Fig. 2. Test bench architecture for the ANTARES LCM-DAQ board

The tests are divided into 3 sets: hardware tests of some components on the LCM-DAQ board (*e.g.* programming of the FPGA); emulation of ARS board (slow control communication and data flow with the ARS boards, simulation of trigger signaling); emulation of communications with others physical sensors (thermal, acoustical). For each of the LCM-DAQ functionality to test we have developed a corresponding IP core and a specialized C++ callback function.

Adopted SoC approach allowed us to trade complexity of IP cores against the complexity of corresponding software. Most of these IP cores became very simple to design because we only had to access FPGA registers in the read/write mode executing test sequences in software. The ARS data transfer tests, however, required development of high speed IP cores.

Fig. 3 schematically describes the IP core designed to simulate data flow from the tester to the LCM-DAQ board. The ARS ASICs behave like data generators using a readout signal to directly write data into a memory located in the LCM-DAQ board FPGA. Each ARS ASIC can generate 6 types of events with sizes ranging from 4 to 519 bytes. The IP core includes a 16x256 on-chip memory where predefined event data are stored. A finite state machine uses a 50 MHz readout clock from LCM-DAQ board to serialize the data and to send them at 350 Mbit/s. Three-state LVDS buffers of the FPGA emulate the data readout links in the tester board.

While in the data flow tests the task of the embedded processor is limited to data transfer initiations, in the slow control interface tests it brings the flexibility in defining the test actions. The slow control communications between the LCM-DAQ board and ARS boards are based on a protocol derived from the Motorola Serial Peripheral Interface (SPI) and imply reading/writing operations on the 239-bit parameter register of the ARS ASIC. A LCM-DAQ board can configure four ARS boards containing three ARS chips each. Data are formatted in frames transmitted from and to the ARS chips on a bi-directional shared serial line at a slow 50 kHz clock generated by the LCM-DAQ board FPGA. Developed IP core emulates the presence of the 12 ARS ASICs and handles the SPI protocol. The embedded processor on its turn receives and interprets the slow control command and eventually responds on them according to the developed C++ software.



#### Fig. 3. ARS Data flow emulation IP

Running Linux on the embedded platform made possible to reuse the ANTARES DAQ software framework, via a simple cross-compilation step. The control PC, the LCM-DAQ board and the tester board run C++ applications implementing a control state machine from the ANTARES RunControl software. The PC sends commands to LCM-DAQ and tester boards through the ControlHost message passing interface [5] keeping the boards perfectly synchronous with the state machine. The test bench operations are launched through a C++ GTK-based GUI which sends commands through a message passing server to each of the 3 interacting machines and generates for each LCM-DAQ board a test bench report used to populate the ANTARES quality control database.

The test bench allows for hot-swapping of the LCM-DAQ boards. It takes ~15 minutes to accomplish a complete test. The production test bench is already in use since March 2005. Up to July 2005, 150 LCM-DAQ boards will be manufactured, tested and, thus, ready for integration.

§ **DATA ROWS**:
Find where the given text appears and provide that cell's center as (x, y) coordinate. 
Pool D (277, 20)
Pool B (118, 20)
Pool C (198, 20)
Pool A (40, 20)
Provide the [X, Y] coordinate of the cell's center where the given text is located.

§ **GIVEN REQUEST 1**: In the test bench excerpt, at what rate does the finite state machine send the serialized data?
§ **GIVEN REQUEST 2**: Which sets of tests does the test bench excerpt divide the tests into?
Use only the test bench excerpt, not the records.

§ **EXERCISE RESULT 1**: 350 Mbit/s.

§ **EXERCISE RESULT 2**:
- Hardware tests of some components on the LCM-DAQ board (e.g. programming of the FPGA)
- Emulation of ARS board (slow control communication and data flow with the ARS boards, simulation of trigger signaling)
- Emulation of communications with other physical sensors (thermal, acoustical)